======== Dataset ========

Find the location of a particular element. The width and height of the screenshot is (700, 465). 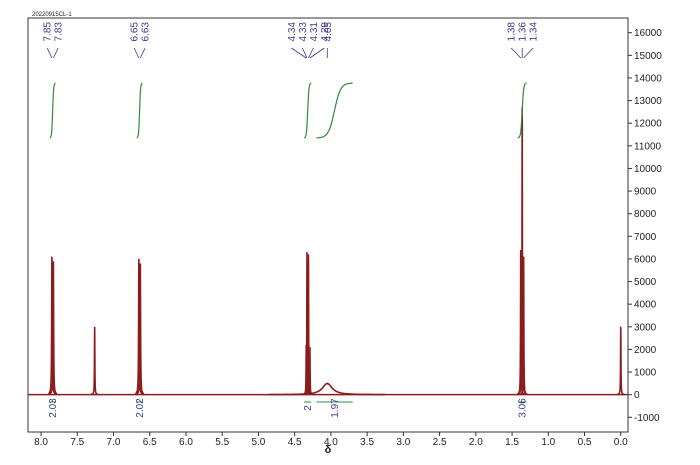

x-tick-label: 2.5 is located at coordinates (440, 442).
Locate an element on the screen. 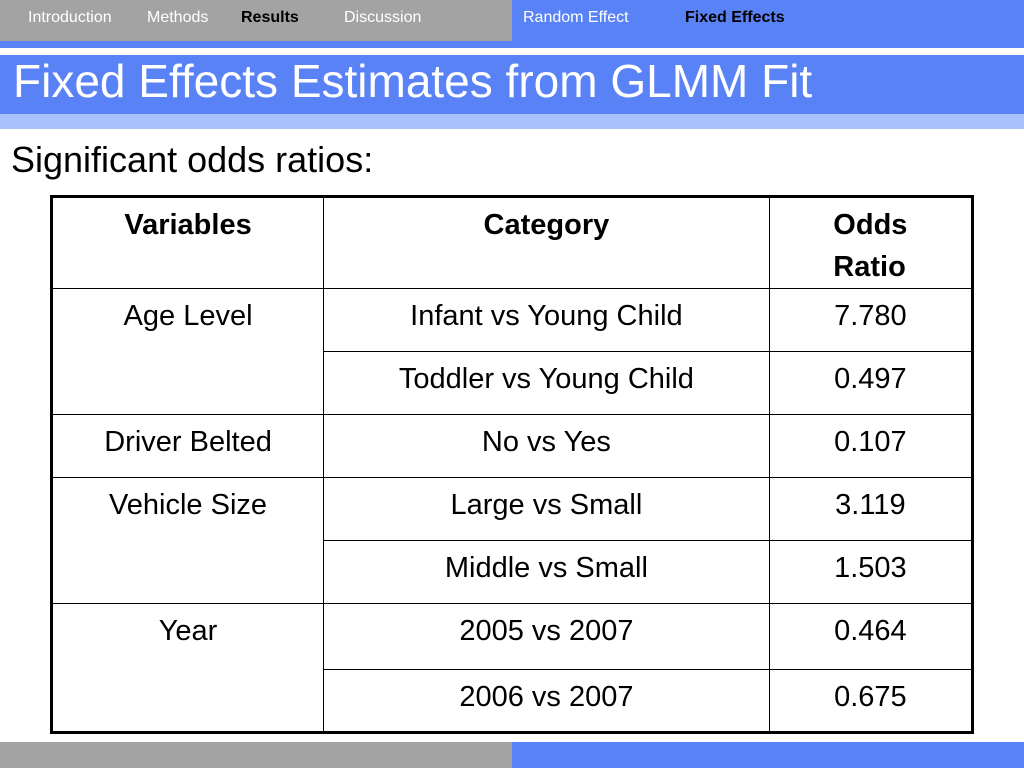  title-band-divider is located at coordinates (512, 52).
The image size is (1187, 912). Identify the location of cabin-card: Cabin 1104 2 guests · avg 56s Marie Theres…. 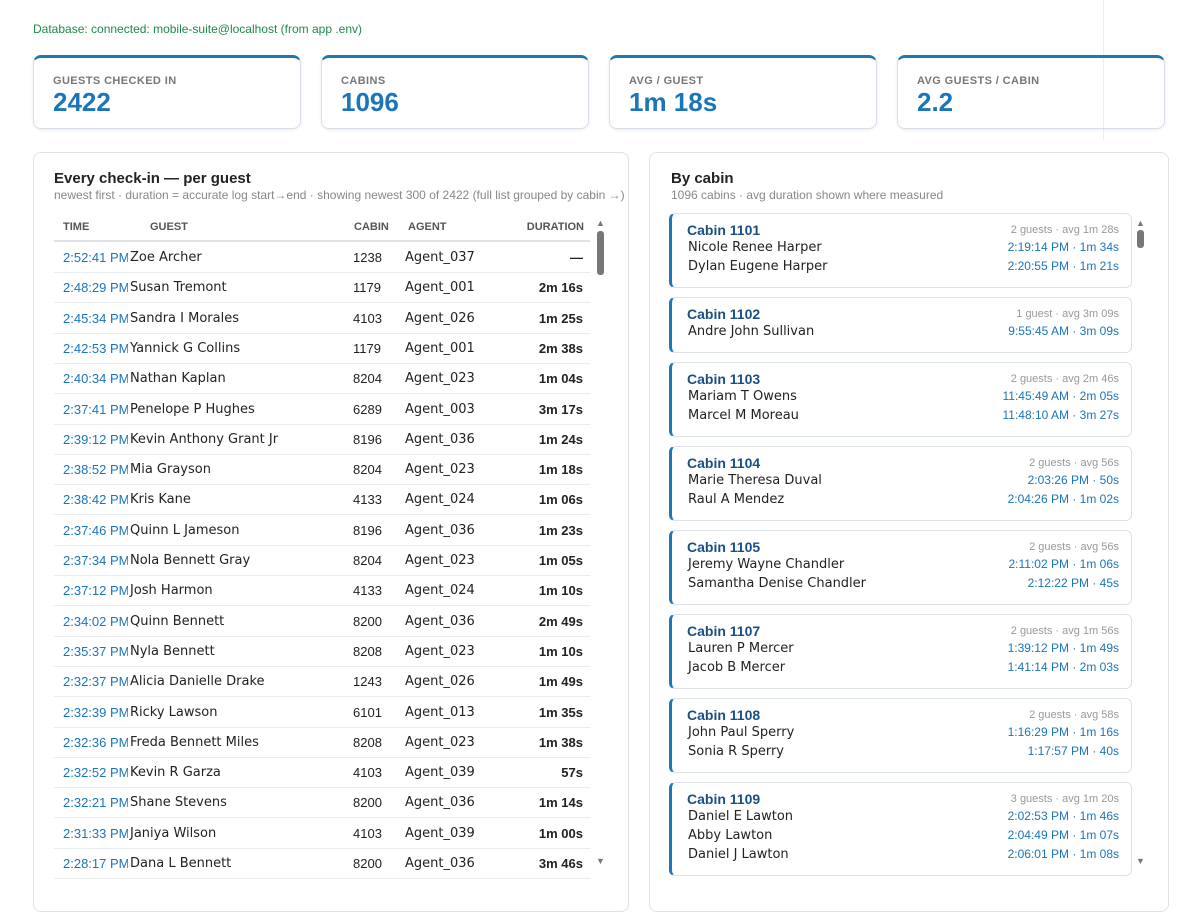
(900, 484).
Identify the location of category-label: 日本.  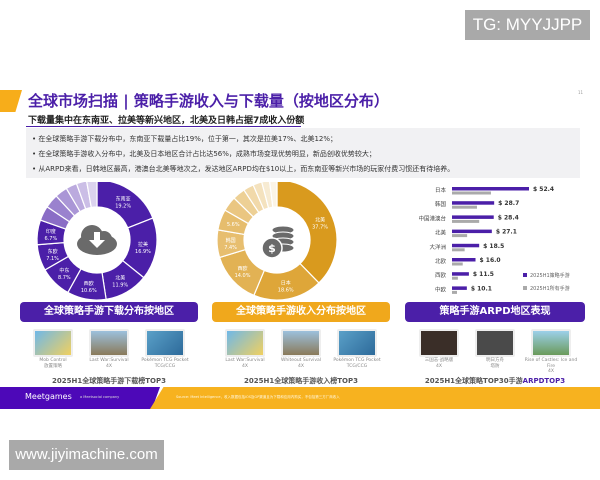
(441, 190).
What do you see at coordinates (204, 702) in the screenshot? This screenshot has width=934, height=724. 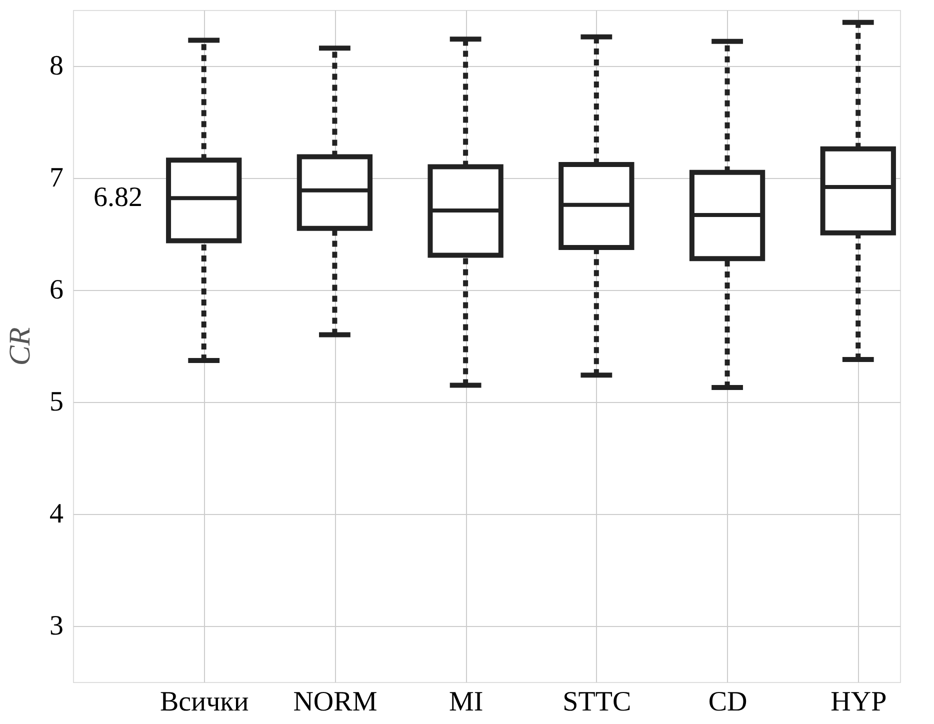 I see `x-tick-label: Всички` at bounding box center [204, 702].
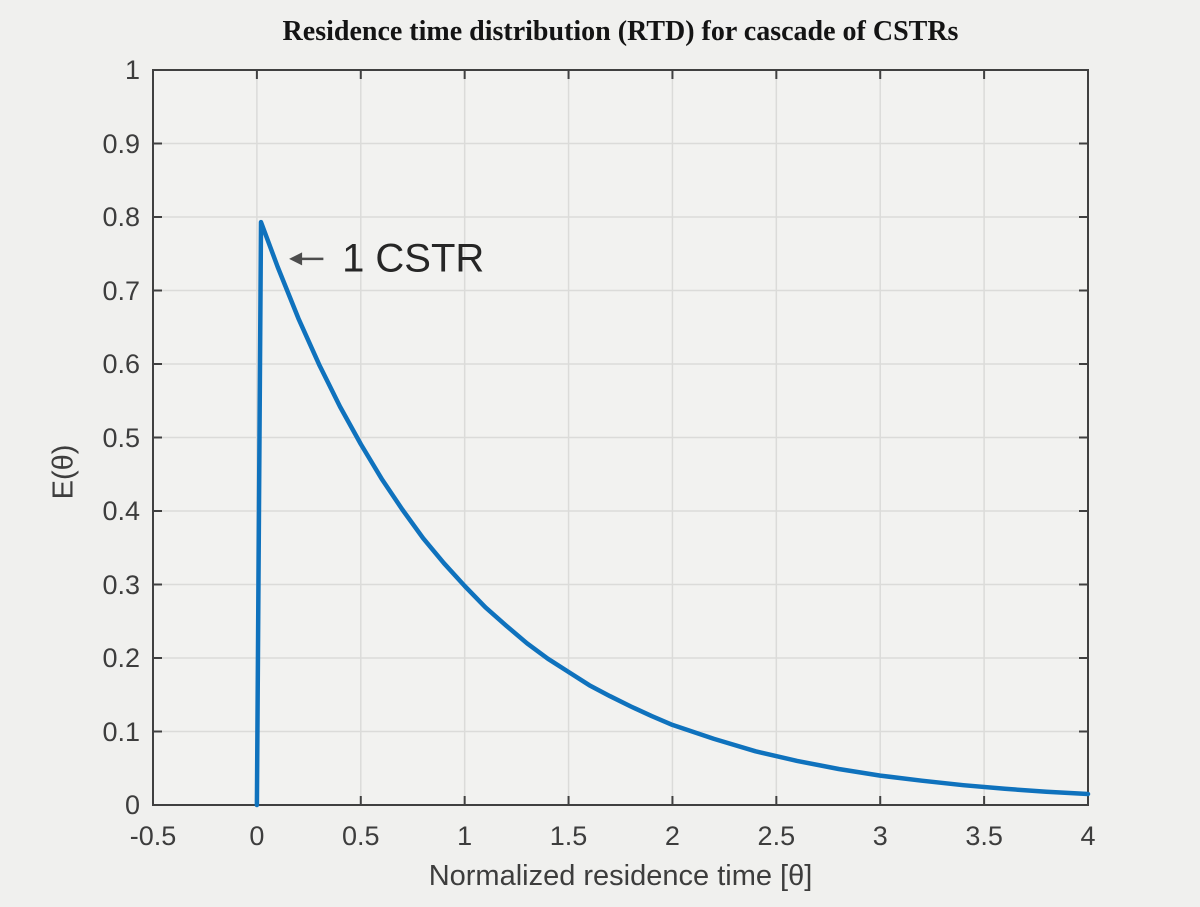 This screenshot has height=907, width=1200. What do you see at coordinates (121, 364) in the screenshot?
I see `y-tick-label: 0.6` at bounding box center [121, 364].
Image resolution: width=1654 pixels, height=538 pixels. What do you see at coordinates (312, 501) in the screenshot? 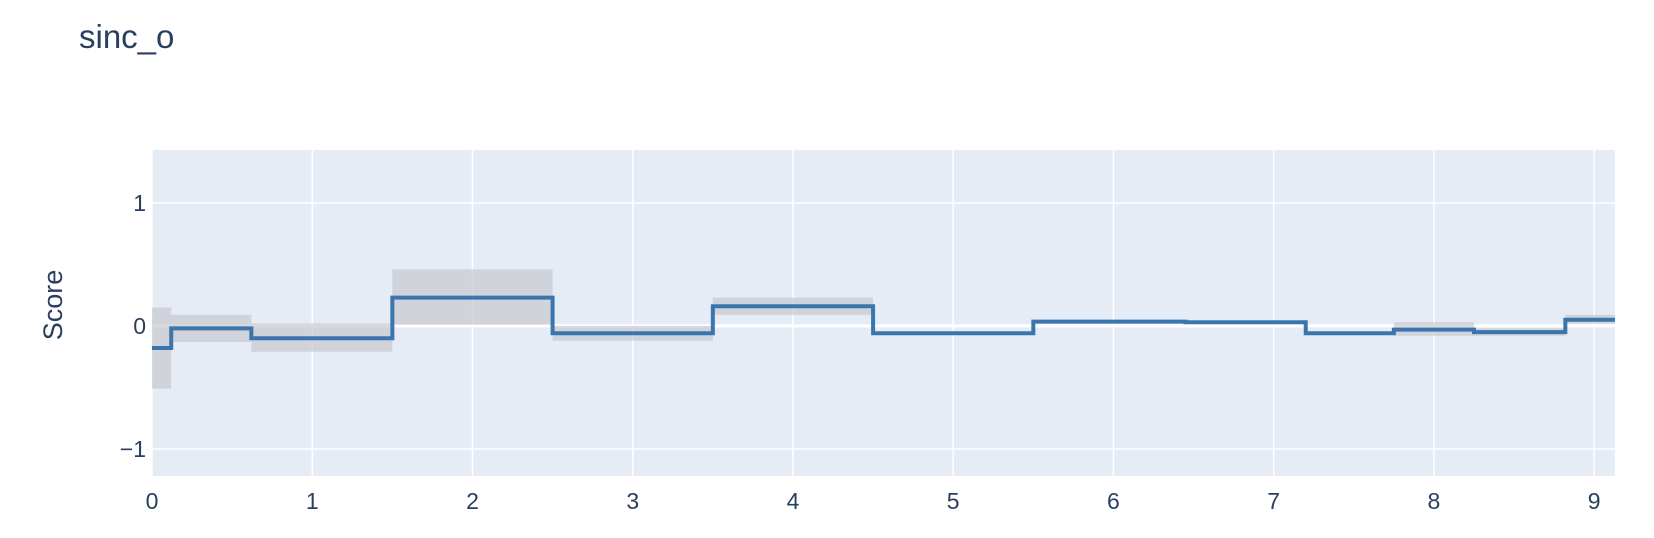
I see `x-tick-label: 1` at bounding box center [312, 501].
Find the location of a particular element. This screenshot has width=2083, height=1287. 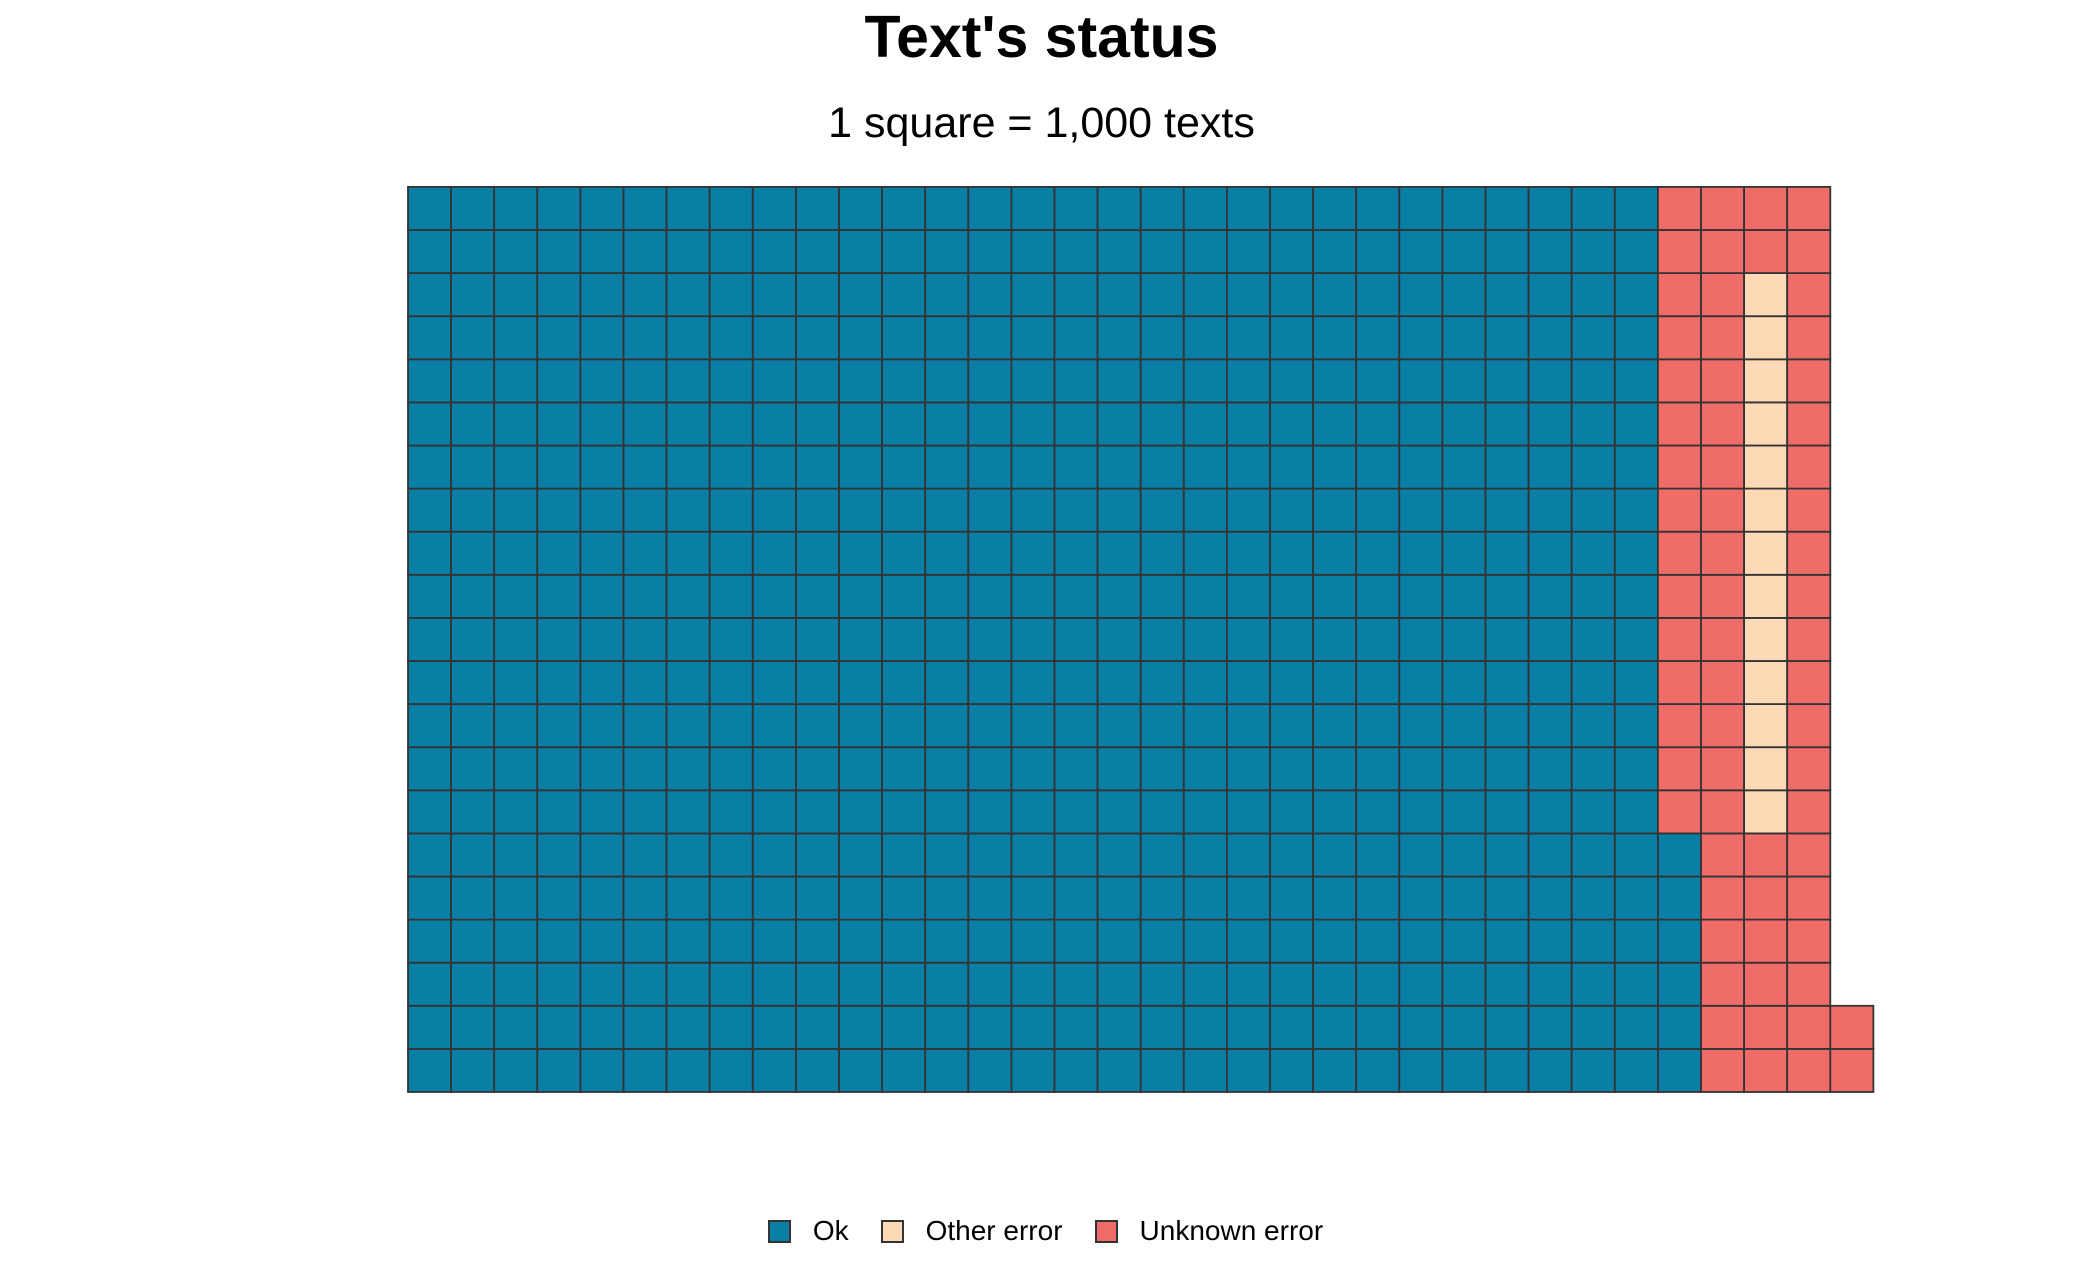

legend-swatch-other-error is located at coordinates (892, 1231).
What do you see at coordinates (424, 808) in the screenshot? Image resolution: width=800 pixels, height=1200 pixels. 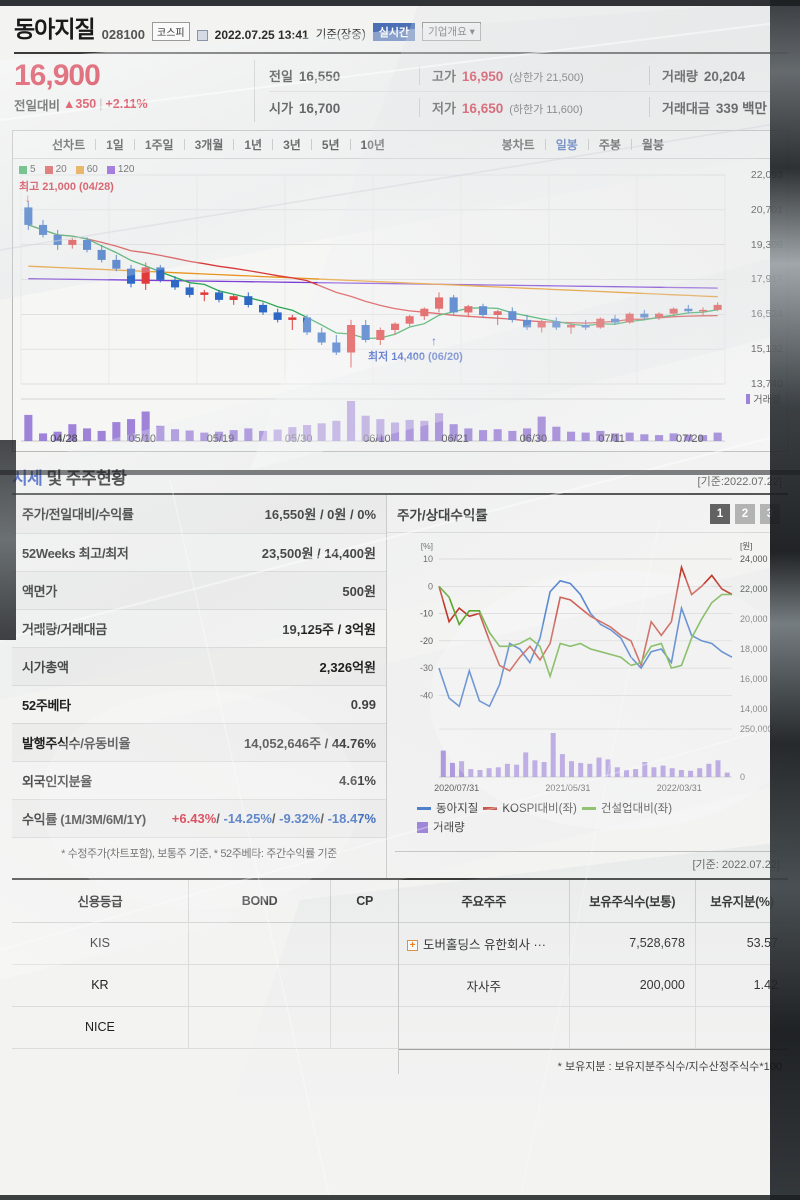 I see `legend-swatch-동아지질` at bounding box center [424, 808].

========

### Problem requirements
Copy the material above word for word, from the line that contains "Image resolution: width=1654" through the line that contains "legend-swatch-other-error is located", with both of those lines included. Leave the pictures out of your copy.

### Finished task
Image resolution: width=1654 pixels, height=538 pixels. What do you see at coordinates (312, 501) in the screenshot? 
I see `x-tick-label: 1` at bounding box center [312, 501].
Find the location of a particular element. This screenshot has width=2083, height=1287. 

legend-swatch-other-error is located at coordinates (892, 1231).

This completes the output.